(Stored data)
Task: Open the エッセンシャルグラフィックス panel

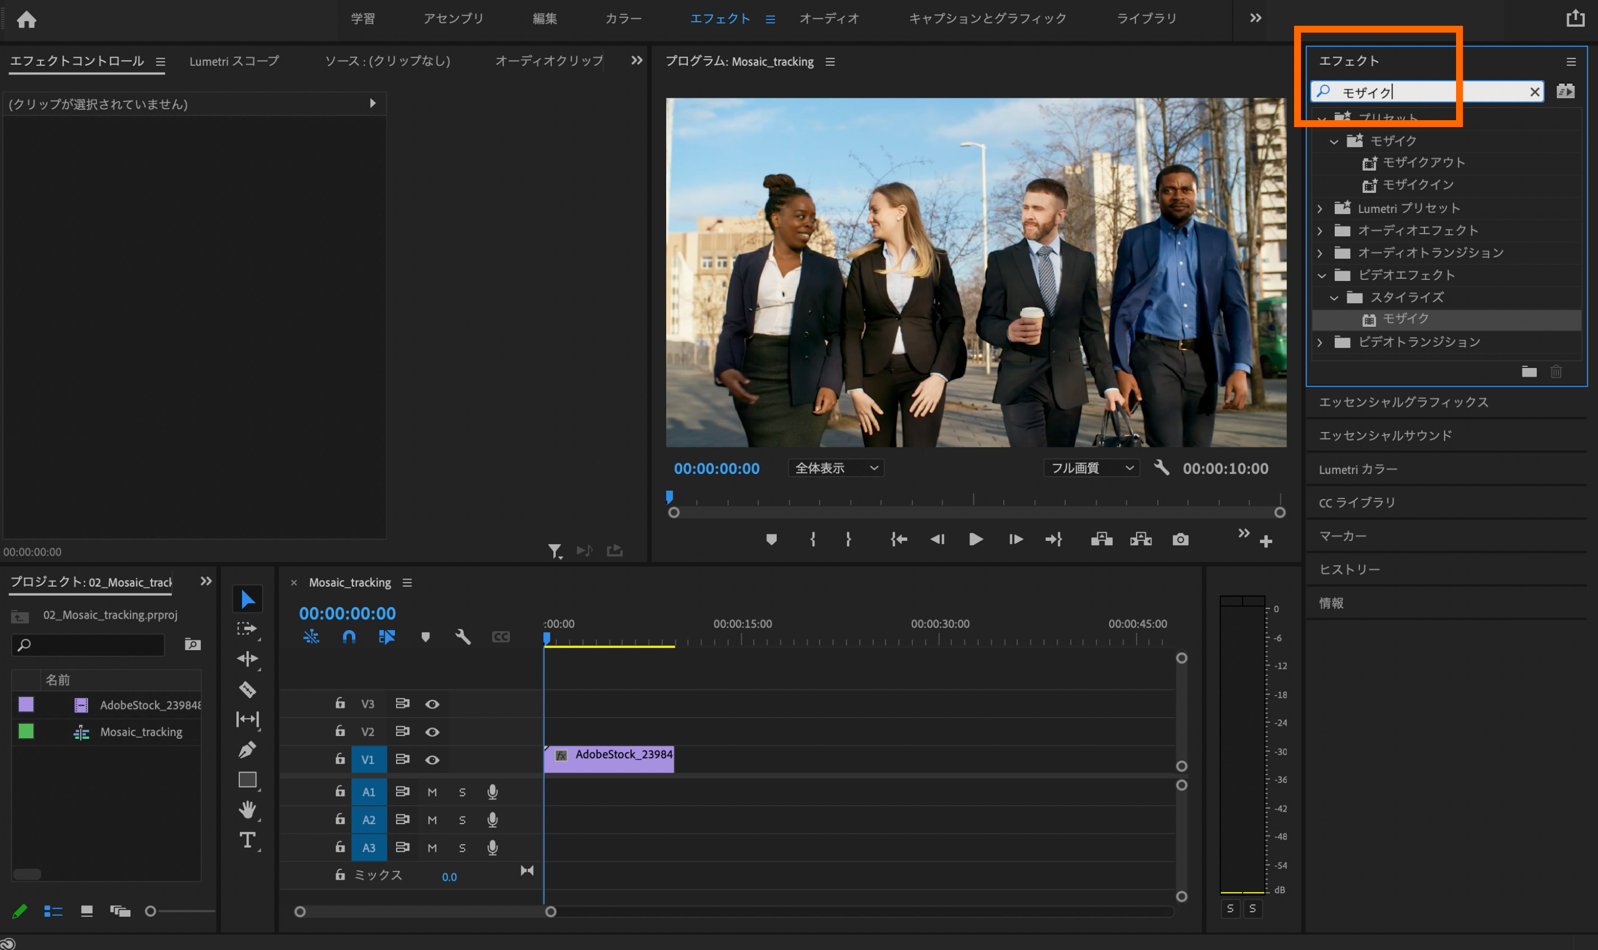Action: [x=1403, y=402]
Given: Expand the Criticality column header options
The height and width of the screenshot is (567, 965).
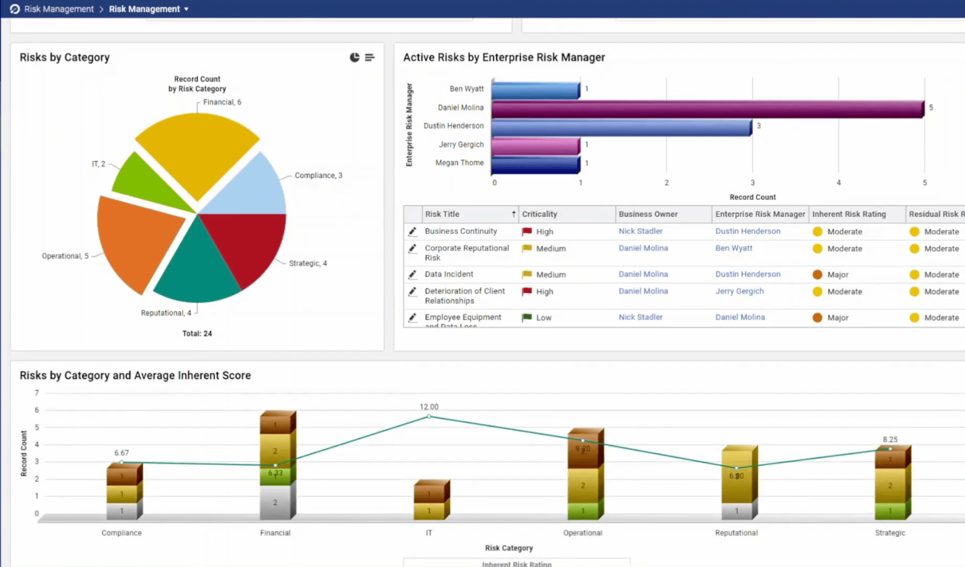Looking at the screenshot, I should point(539,214).
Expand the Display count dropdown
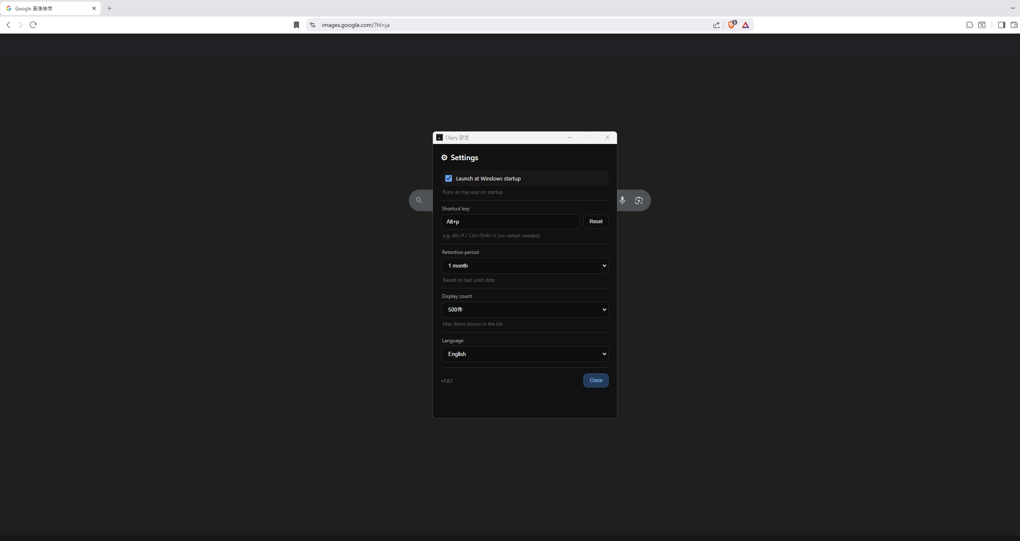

Your goal:
The entries are to be written out in full and exactly, apart from the pictures.

Your solution:
Task: Open the エッセンシャルグラフィックス panel

Action: [x=1403, y=402]
Given: Expand the Criticality column header options
The height and width of the screenshot is (567, 965).
Looking at the screenshot, I should point(539,214).
Expand the Display count dropdown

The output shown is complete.